Textabschnitt ::
· · · · · · ·
29. April, 2025

KI

700 Millionen Dollar für eine Stimme

Amazon will mit seinem KI-Assistenten Rufus den Onlinehandel neu definieren. Noch verdient das Unternehmen damit nichts – aber die Prognosen sind euphorisch. Intern rechnet der Konzern mit mehr als 700 Millionen Dollar Gewinn durch die Einkaufs-KI. Wie passt das zusammen?

700 Millionen Dollar für eine Stimme
Rufus kostete Amazon im Jahr 2024 rund 285 Mio. Dollar – dennoch soll die KI bis 2027 über 1,2 Mrd. Dollar zum Gewinn beitragen. Der Sprung beruht mehr auf Planung als auf belastbarer Datenbasis.
· · · · · · ·
Informationen ::
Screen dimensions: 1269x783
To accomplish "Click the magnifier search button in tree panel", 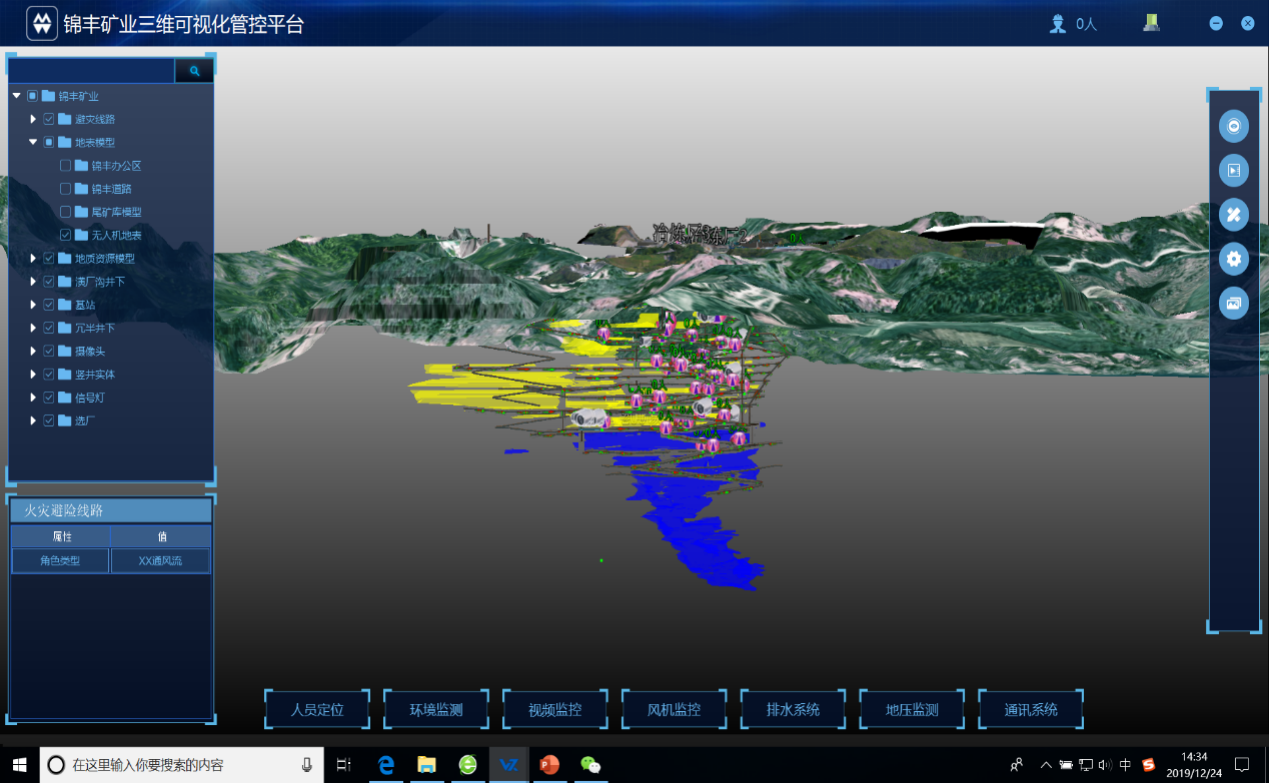I will [194, 71].
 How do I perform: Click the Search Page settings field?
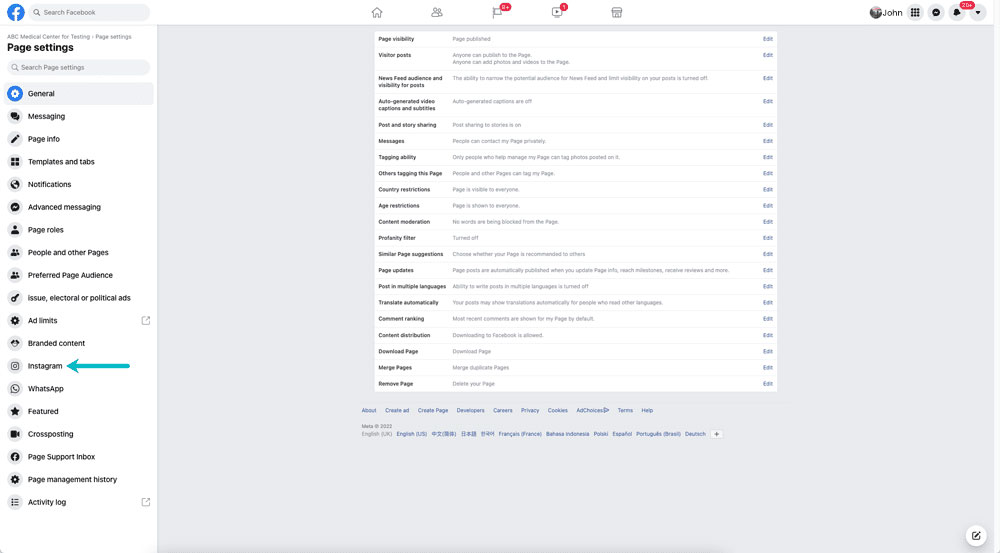pyautogui.click(x=80, y=68)
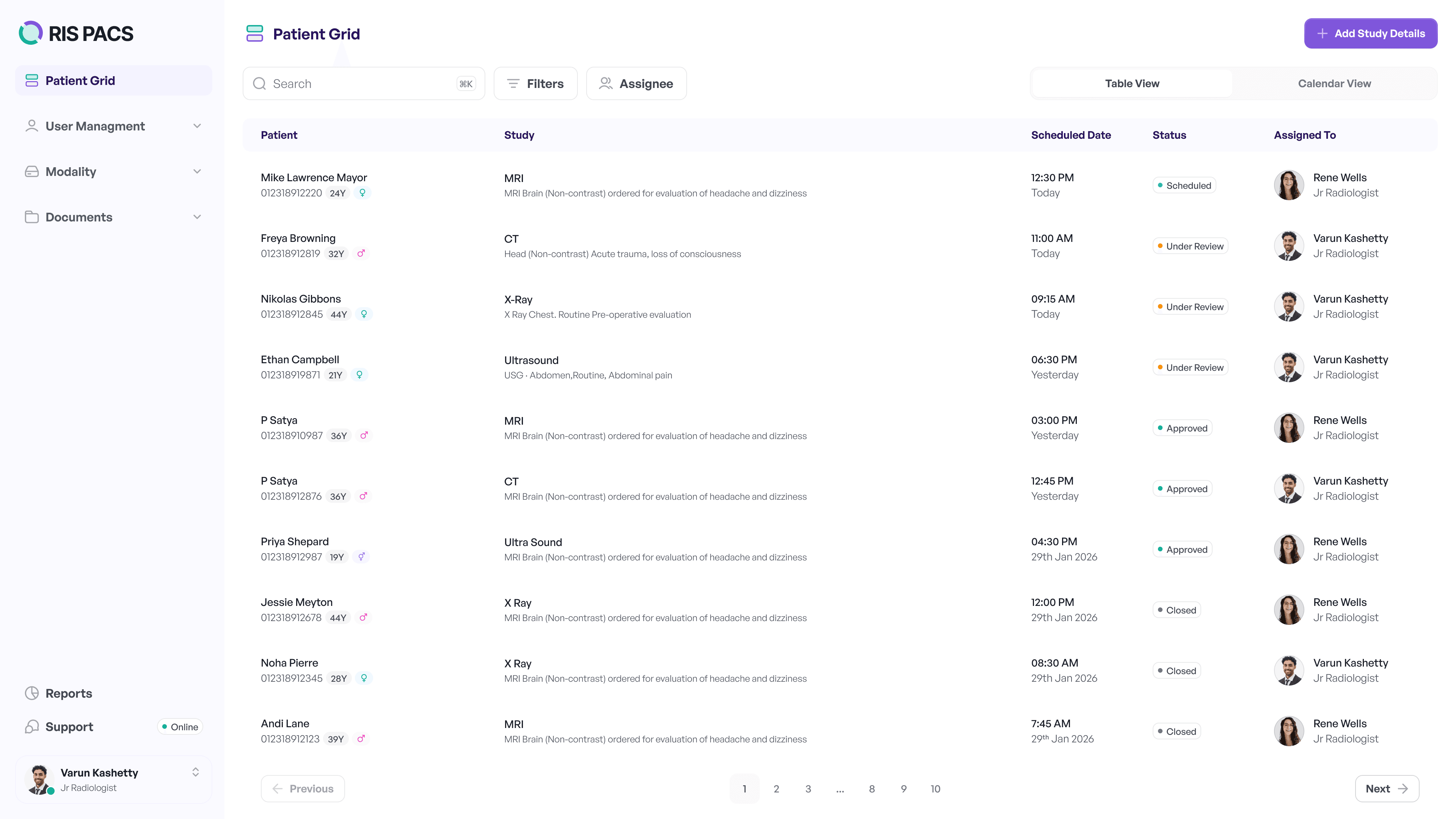The width and height of the screenshot is (1456, 819).
Task: Select Patient Grid in the sidebar
Action: (114, 80)
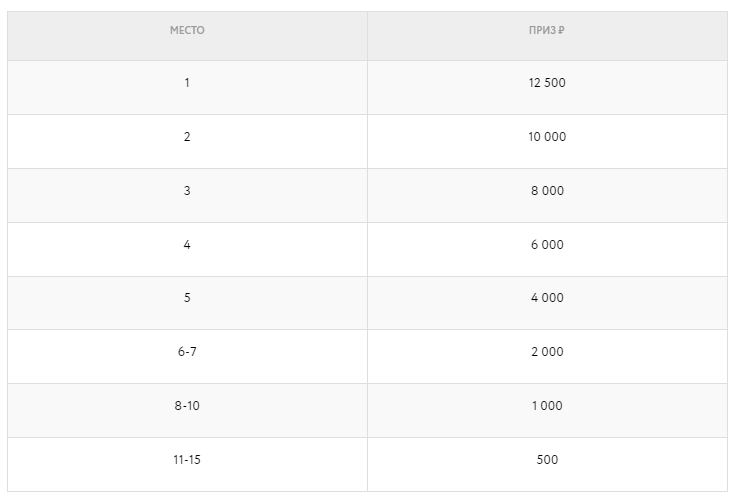Click the 4 000 prize value
The image size is (735, 500).
click(x=547, y=298)
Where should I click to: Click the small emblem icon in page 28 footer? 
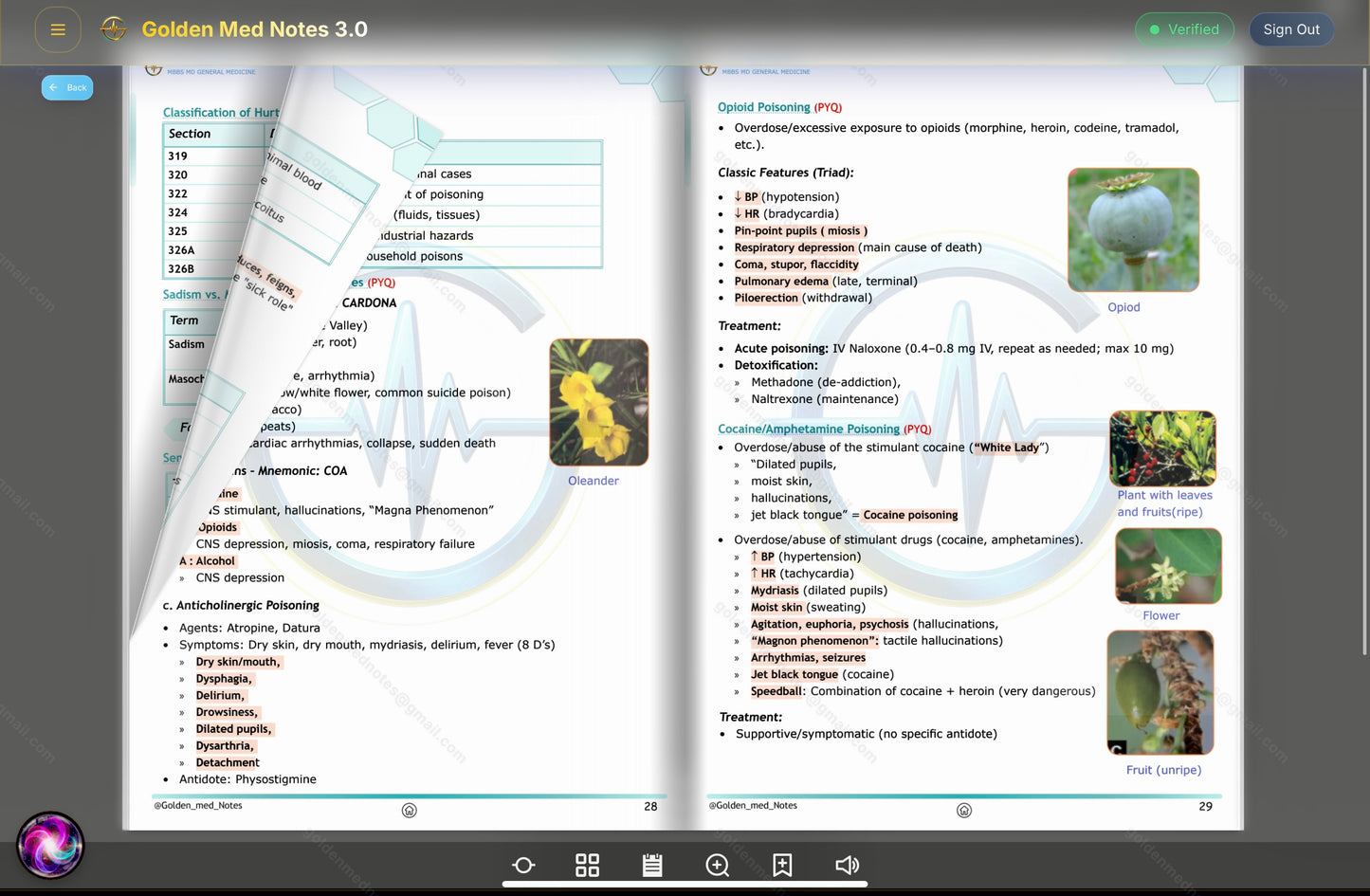pyautogui.click(x=409, y=810)
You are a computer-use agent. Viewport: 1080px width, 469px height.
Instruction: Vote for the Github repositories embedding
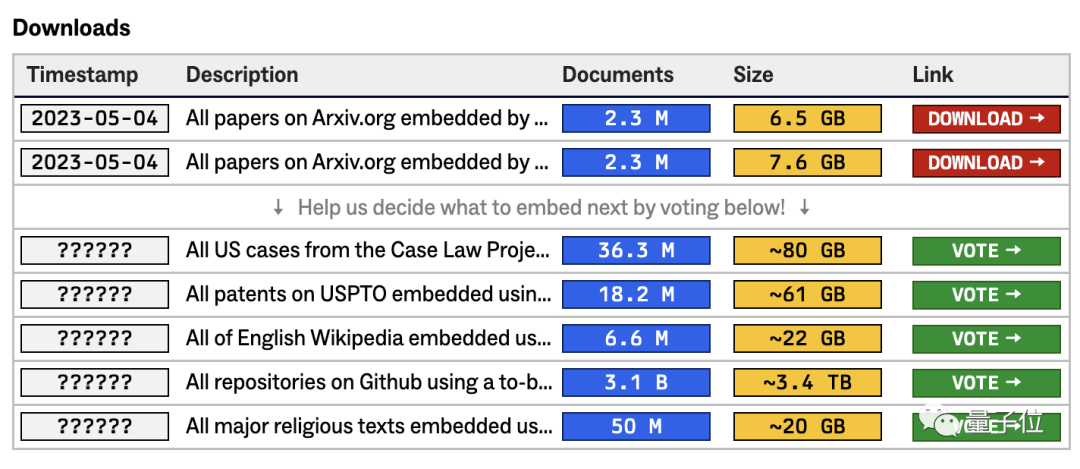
· · · · · · ·
Aufgabe :: Gib den Text über Amazons Einkaufs-KI von "29. April, 2025" bis einschließlich "passt das zusammen?" wieder und ersetze dabei "Rufus" durch "Einkaufsassistent". Die Datensätze werden hier nicht gebraucht.

Antwortbereich ::
29. April, 2025

KI

700 Millionen Dollar für eine Stimme

Amazon will mit seinem KI-Assistenten Einkaufsassistent den Onlinehandel neu definieren. Noch verdient das Unternehmen damit nichts – aber die Prognosen sind euphorisch. Intern rechnet der Konzern mit mehr als 700 Millionen Dollar Gewinn durch die Einkaufs-KI. Wie passt das zusammen?